PAGE EXTRACT —
2010-03-19 7:52 libselinux APIs should take "const" qualifier? KaiGai Kohei
@ 2010-03-19 13:32 ` Stephen Smalley
2010-03-23 2:56 ` KaiGai Kohei
0 siblings, 1 reply; 6+ messages in thread
From: Stephen Smalley @ 2010-03-19 13:32 UTC (permalink / raw)
To: KaiGai Kohei; +Cc: SELinux
On Fri, 2010-03-19 at 16:52 +0900, KaiGai Kohei wrote:
> Right now, security_context_t is an alias of char *, declared in selinux.h.
>
> Various kind of libselinux API takes security_context_t arguments,
> however, it is inconvenience in several situations.
>
> For example, the following query is parsed, then delivered to access
> control subsystem with the security context as "const char *" cstring.
>
> ALTER TABLE my_tbl SECURITY LABEL TO 'system_u:object_r:sepgsql_table_t:SystemHigh';
> const char * <---- ^^^^^^^^^^^^^^^^^^^^^^^^^^^^^^^^^^^^^^^^^^^^^^
>
> In this case, we want to call selinux_trans_to_raw_context() to translate
> the given security context into raw format. But it takes security_context_t
> argument for the source context, although this pointer is read-only.

DATA SECTION —
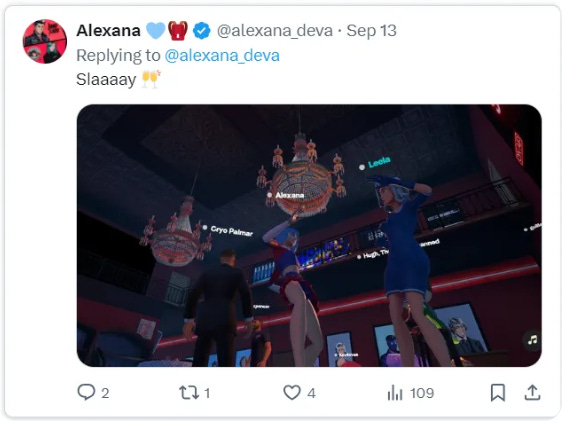
Task: Like the tweet with the heart icon
Action: coord(292,392)
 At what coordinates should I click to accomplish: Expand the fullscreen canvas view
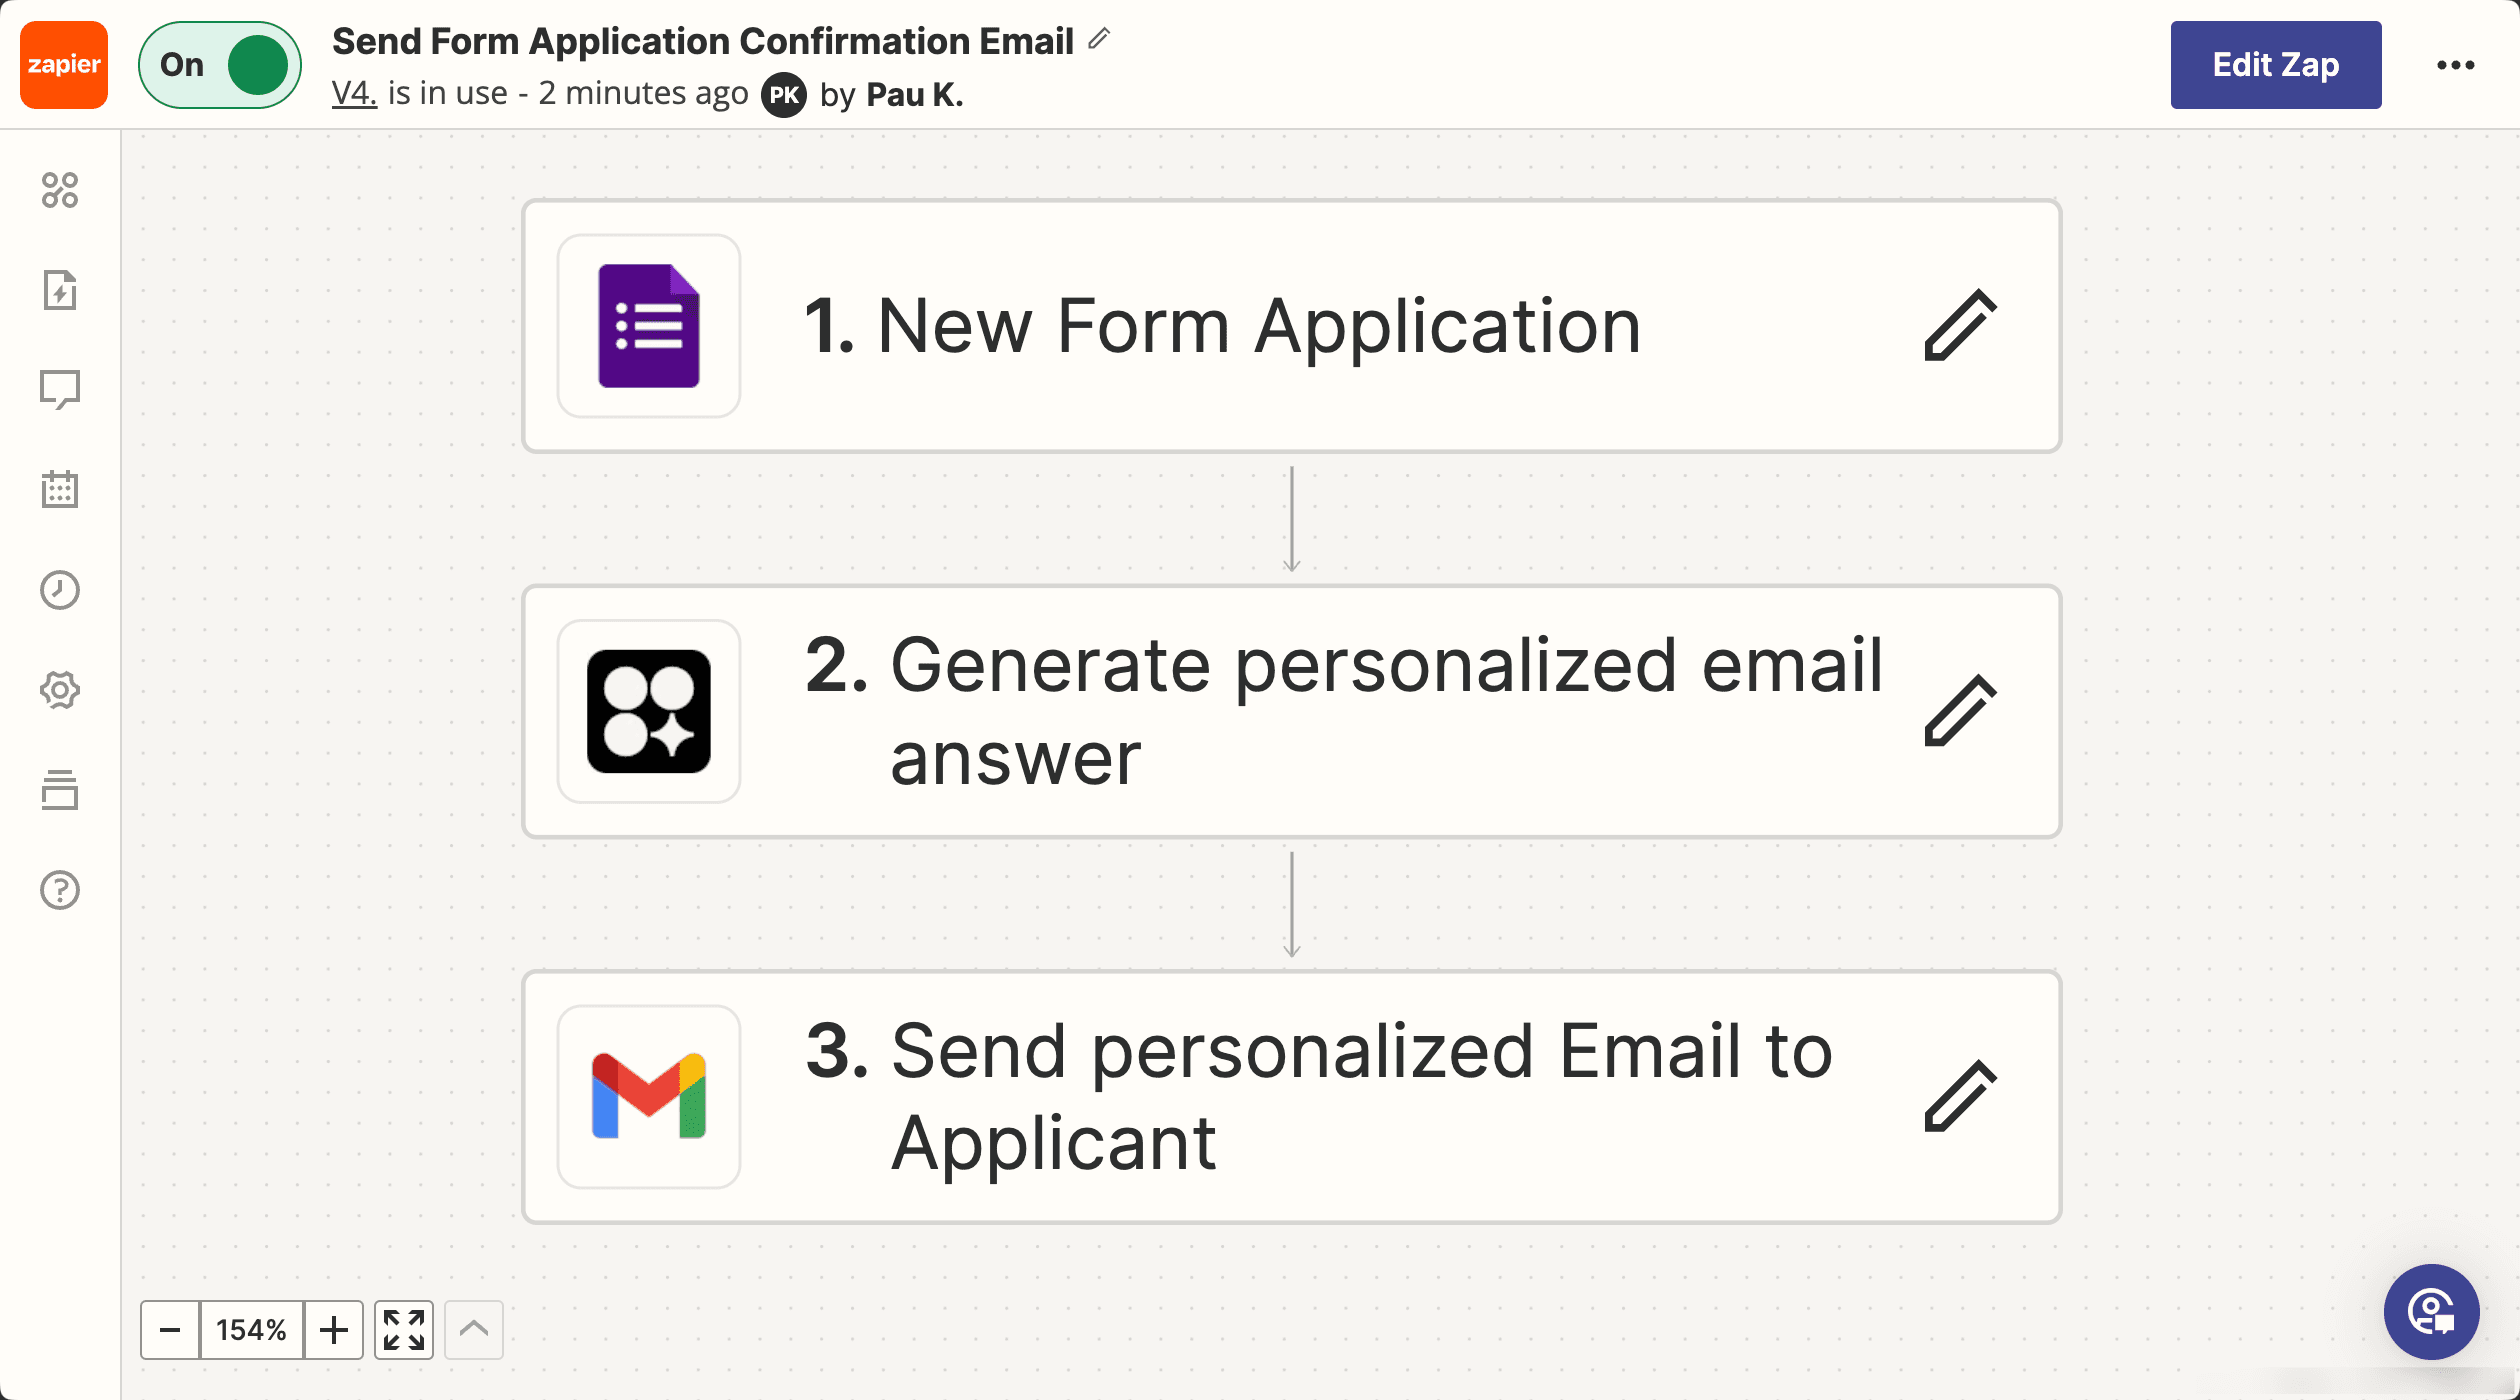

EXERCISE DIRECTIONS —
Answer these from the libselinux thread:
(a) What is security_context_t an alias of, and in which file is it declared?
(b) Which function does the writer want to call to translate the given security context into raw format?
(c) Who is copied on Stephen Smalley's reply?
The data comes from a separate source.

TASK OUTPUT —
(a) It is an alias of char *, declared in selinux.h.
(b) selinux_trans_to_raw_context()
(c) SELinux